University of California at Berkeley professor and Free Speech Movement leader John Searle blasted President Trump’s tweeted threat to cut federal funding for the university over Wednesday’s violent protest that scuttled a scheduled speech on campus by Breitbart editor and conservative firebrand Milo Yiannapoulos.
“I don’t think there’s any way you can cut federal funds to the university because a few students acted up.
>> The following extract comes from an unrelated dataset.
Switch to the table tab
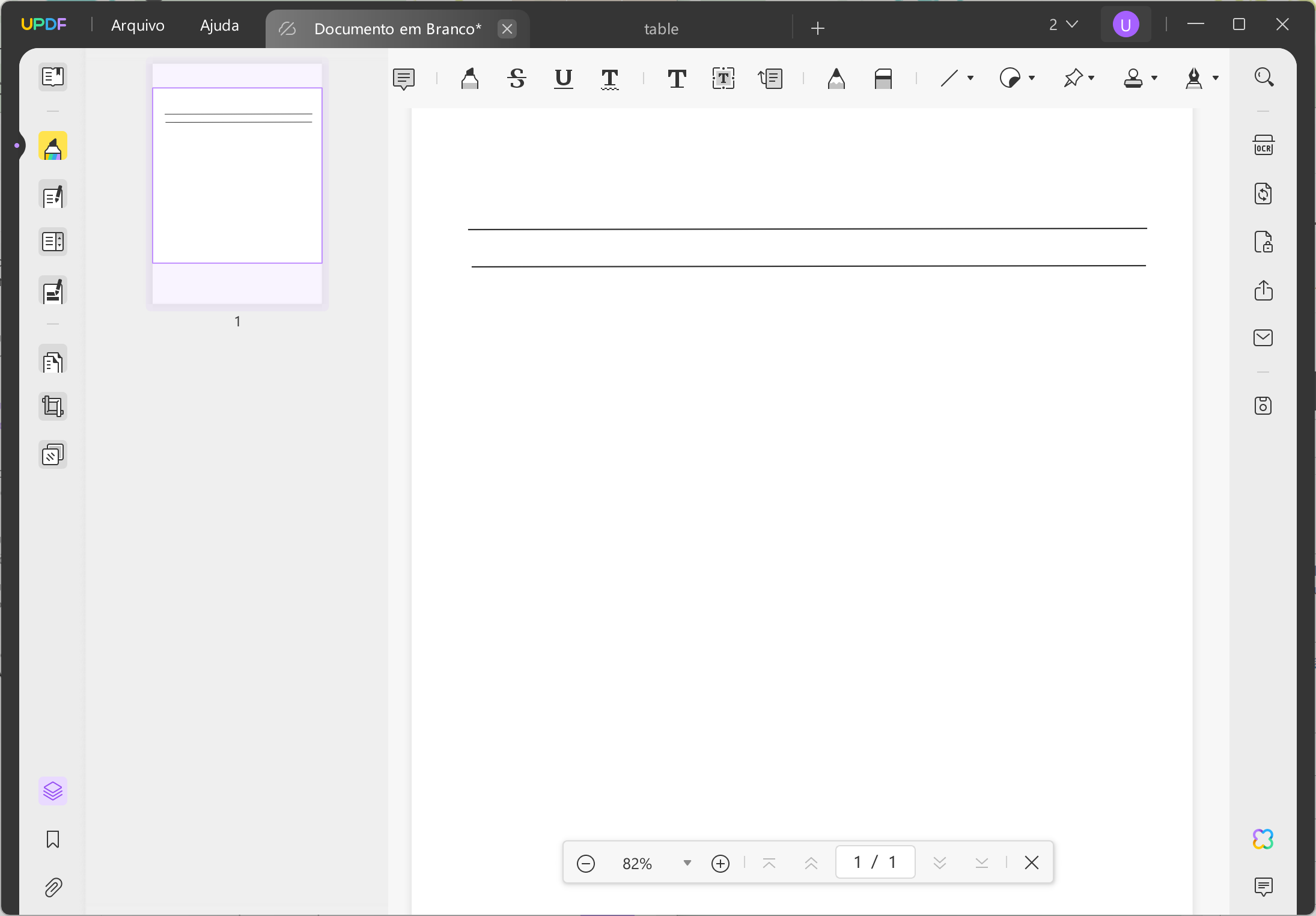click(x=660, y=28)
That’s crazy,” Searle told TheWrap on Thursday.
A leader in the Free Speech Movement on the college campus when he was a young professor in 1964, Searle said he disapproved of the tactics employed to thwart Yiannapoulos’ planned address, calling the violence — which included the use of Molotov cocktails that caused generator-powered spotlights to catch fire — “a terrible violation of free speech.”
“Free speech means all ideas can be expressed, and that means people even have the right to expound disgusting ideas,” the acclaimed philosophy professor told TheWrap.
Still, Searle called the president’s threat to cut funding to the school “ridiculous” and “unintelligent to the point of idiocy,” adding: “Donald Trump has fantasy that there’s a faucet of money to Berkeley and he can turn it off.”
The Berkeley professor noted a multitude of federal monies that come into the school — including Pell Grants awarded to students and government contracts used to fund research — and said that would be nearly impossible for a president to block.
In light of Trump’s claim that the university didn’t “allow free speech,” the Foundation for Individual Rights in Education said there was no evidence that Berkeley silenced Yiannopoulos.
“Those who engage in violent and/or destructive protests are ultimately responsible for their unlawful behavior and may be subject to arrest and prosecution by law enforcement,” the group, which promotes freedom of speech, said in a statement.
“To punish an educational institution for the criminal behavior of those not under its control and in contravention of its policies, whether through the loss of federal funds or through any other means, would be deeply inappropriate and most likely unlawful.”
“A few people behaved very badly and interfered with free speech,” said Searle, placing the blame on the protesters and not the university itself. “It is a terrible thing and needs to be punished. But if that’s going to make you cut funding to a whole university — that’s crazy.”
Searle’s suggestion to protesters: Don’t get violent. “There are a lot of ways to make a peaceful protest,” he said.
Searle was the first tenured professor at the campus to join the Free Speech Movement back in 1964 — where the movement was started by students protesting the Vietnam War. It is credited with inspiring the spread of anti-war demonstrations in the ’60s and early ’70s.